● **Provided material**
■ ■ ■
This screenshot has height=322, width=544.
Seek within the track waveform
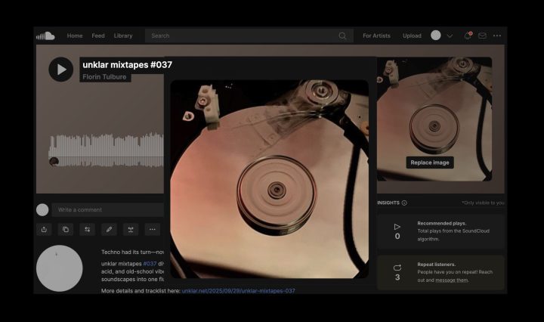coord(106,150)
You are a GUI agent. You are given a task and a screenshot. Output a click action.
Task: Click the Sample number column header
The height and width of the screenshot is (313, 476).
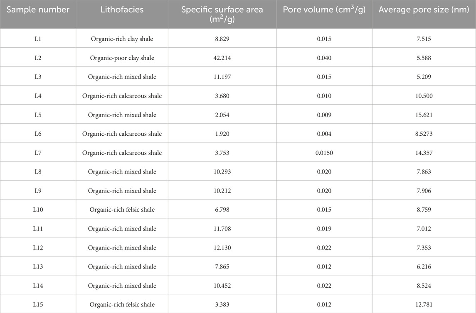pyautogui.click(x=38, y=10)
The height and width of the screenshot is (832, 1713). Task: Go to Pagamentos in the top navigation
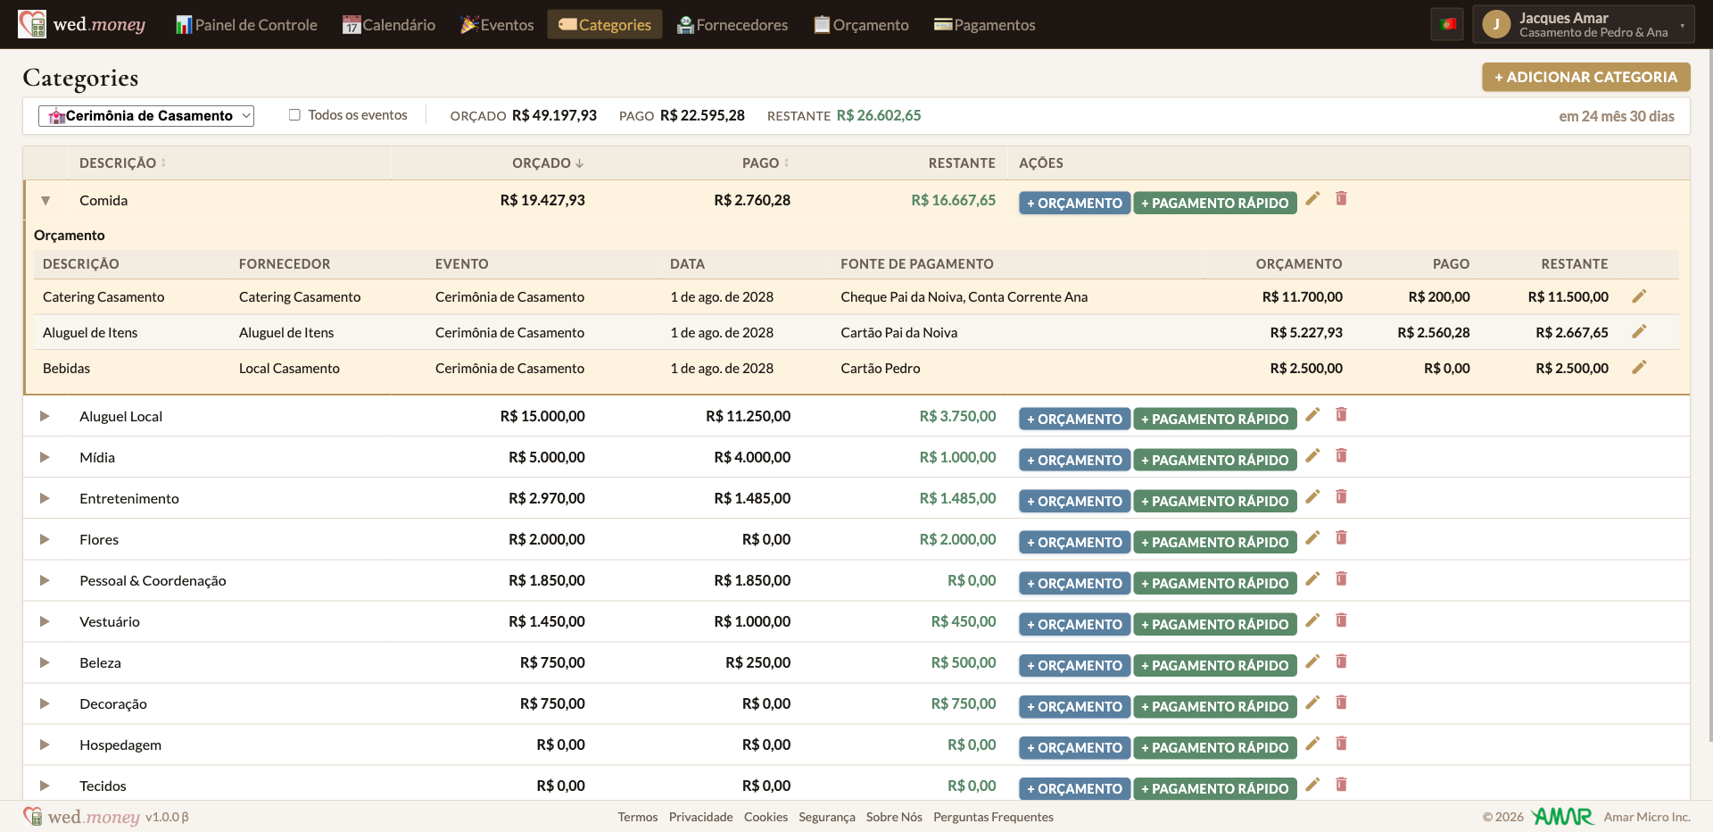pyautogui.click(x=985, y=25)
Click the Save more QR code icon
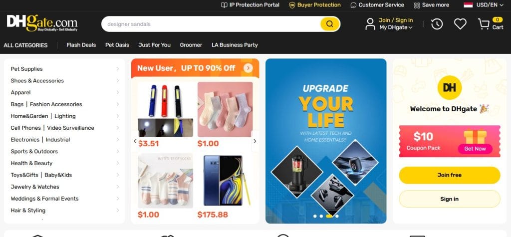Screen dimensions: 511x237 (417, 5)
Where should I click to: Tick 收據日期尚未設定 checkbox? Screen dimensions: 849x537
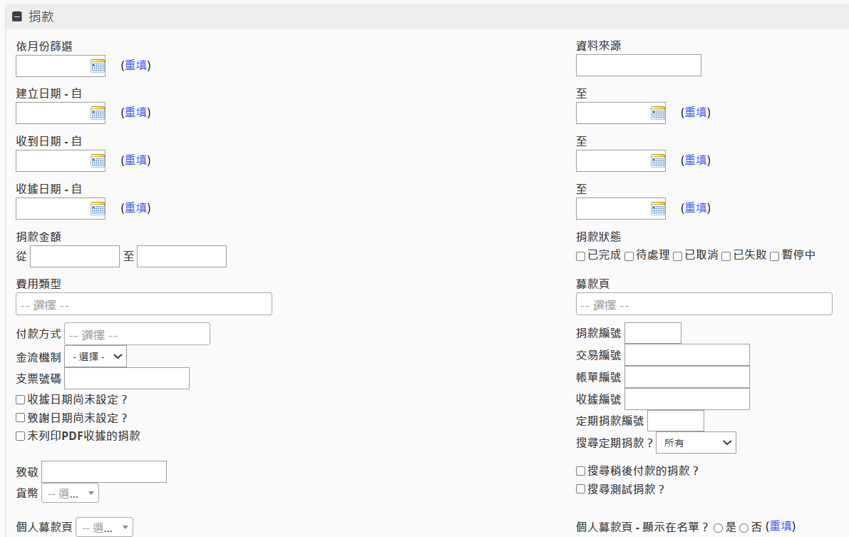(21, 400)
■ ■ ■
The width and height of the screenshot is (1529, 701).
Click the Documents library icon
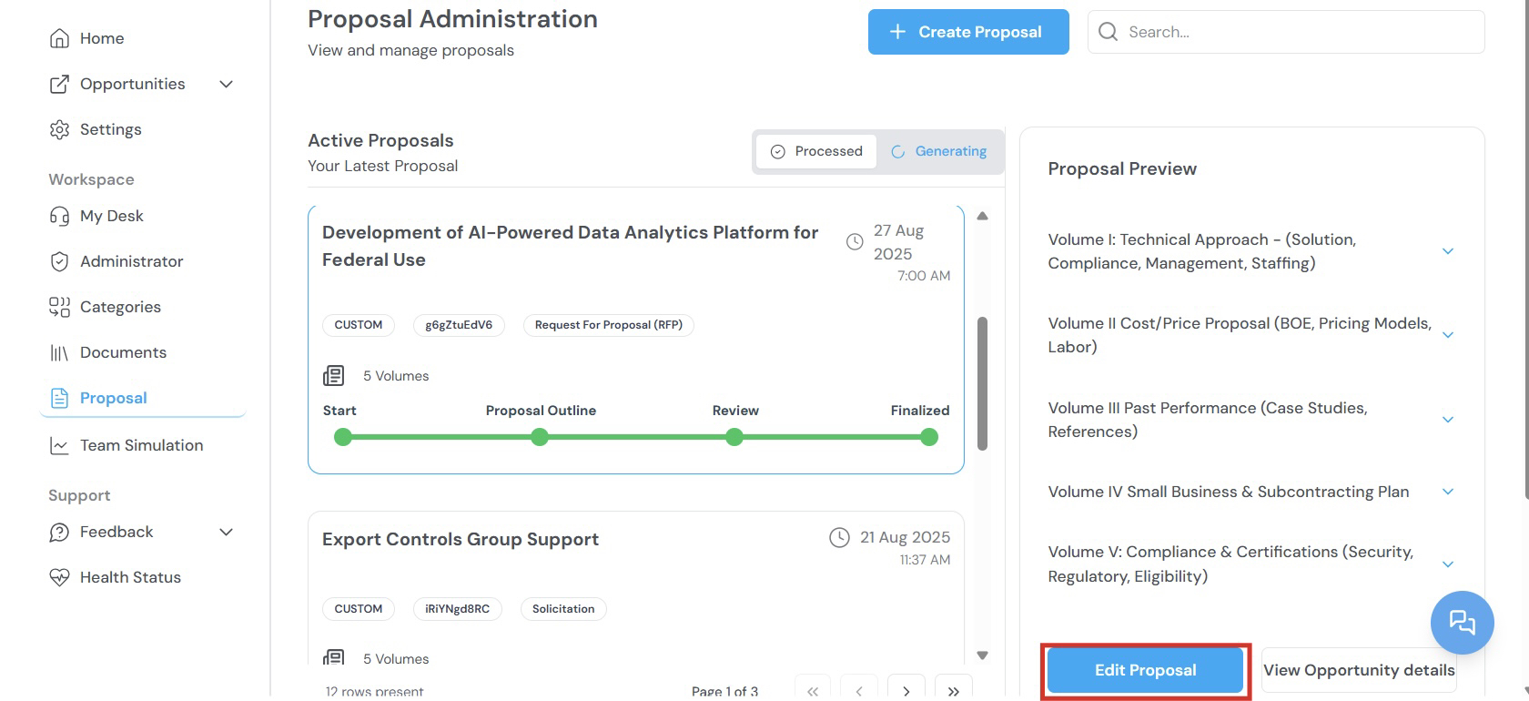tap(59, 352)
■ ■ ■
● **What the exercise asks**
Restate the lines above from the one containing "Seek within the track waveform" through the one containing "Task: Click the Sample number column header", inclusive, exactly and without pictures.

● **Your response**
Seek within the track waveform
coord(106,150)
You are a GUI agent. You are given a task and a screenshot. Output a click action.
Task: Click the Sample number column header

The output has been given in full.